Private calls may not be supported by all repeaters, and operators should consult the repeater owner before using this feature as it can be disruptive to repeater operations as it will take over a time-slot. Should private call be suppored, there are two ways to make a private call:

  1. Manual mode, where you use the menus in the radio to either select a private call ID from the contact list that is programmed into the radio.
  2. Channel mode, where a channel is programmed to carry the private call ID.

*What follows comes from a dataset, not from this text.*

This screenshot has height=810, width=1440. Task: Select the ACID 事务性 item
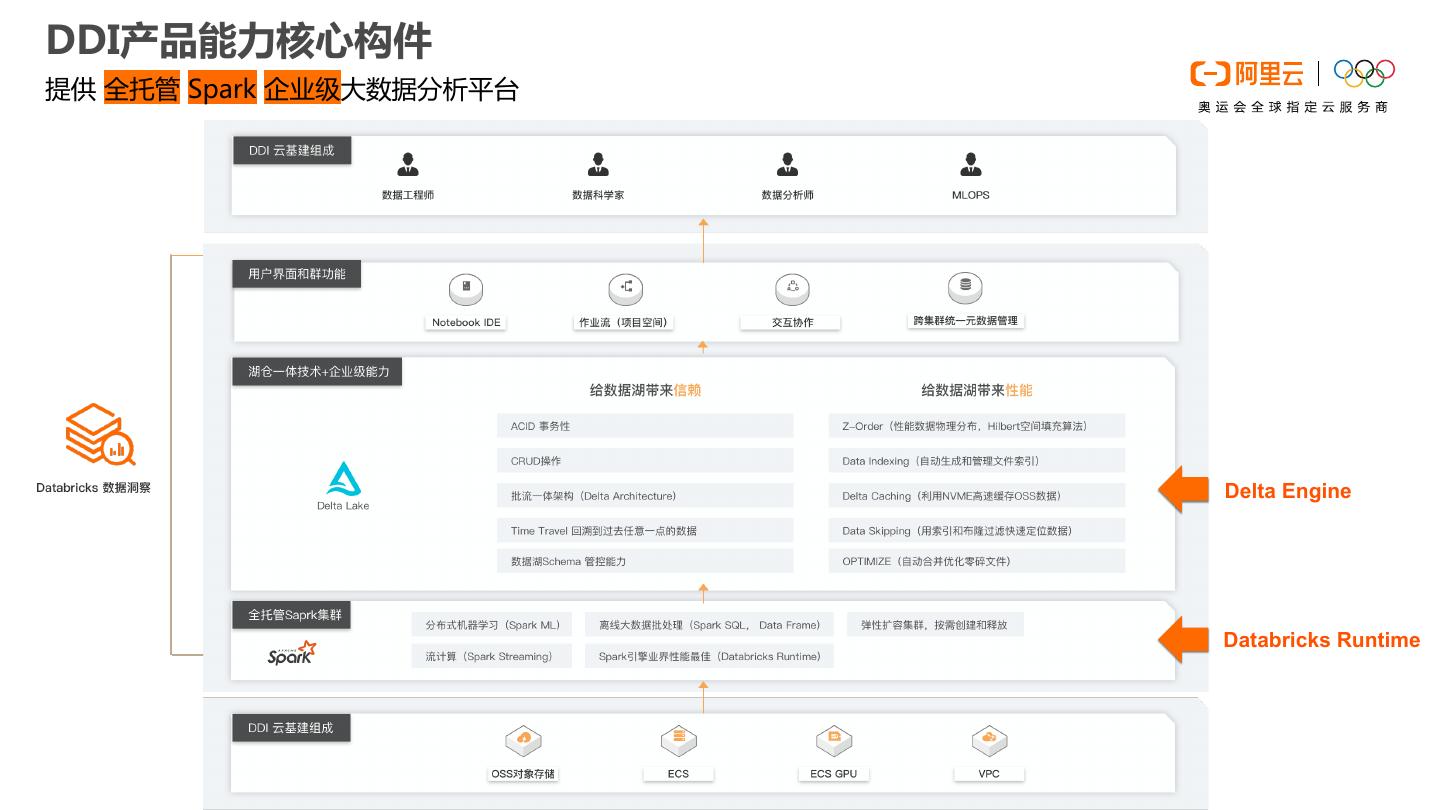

In manual mode, the radio has a timer that, as long as you transmit prior to the timer timing out, will maintain you in private call after receiving a private call. The maximum time period for this timer in many radios is 7-seconds. Some other radios allow longer times, up to 15-seconds. If you receive a private call, and respond within the timer period, your radio will transmit the private ID, regardless of the talk-group that is programmed into the channel that you are currently using. If your transmission is late, the timer times out and your transmission will then go out with the talk-group that is programmed into the current channel, and the calling station will not hear you.

In channel mode, you simply select a channel that has the private ID and the timers are no longer in play.

So it is most likely that initial contact via private call will have the call recipient operating in the equivalent of manual mode as the timers are in play. After receiving the private call, it is best to switch to channel mode (if you have a channel programmed for other station) so that you don't revert to non-private mode if you're late in responding.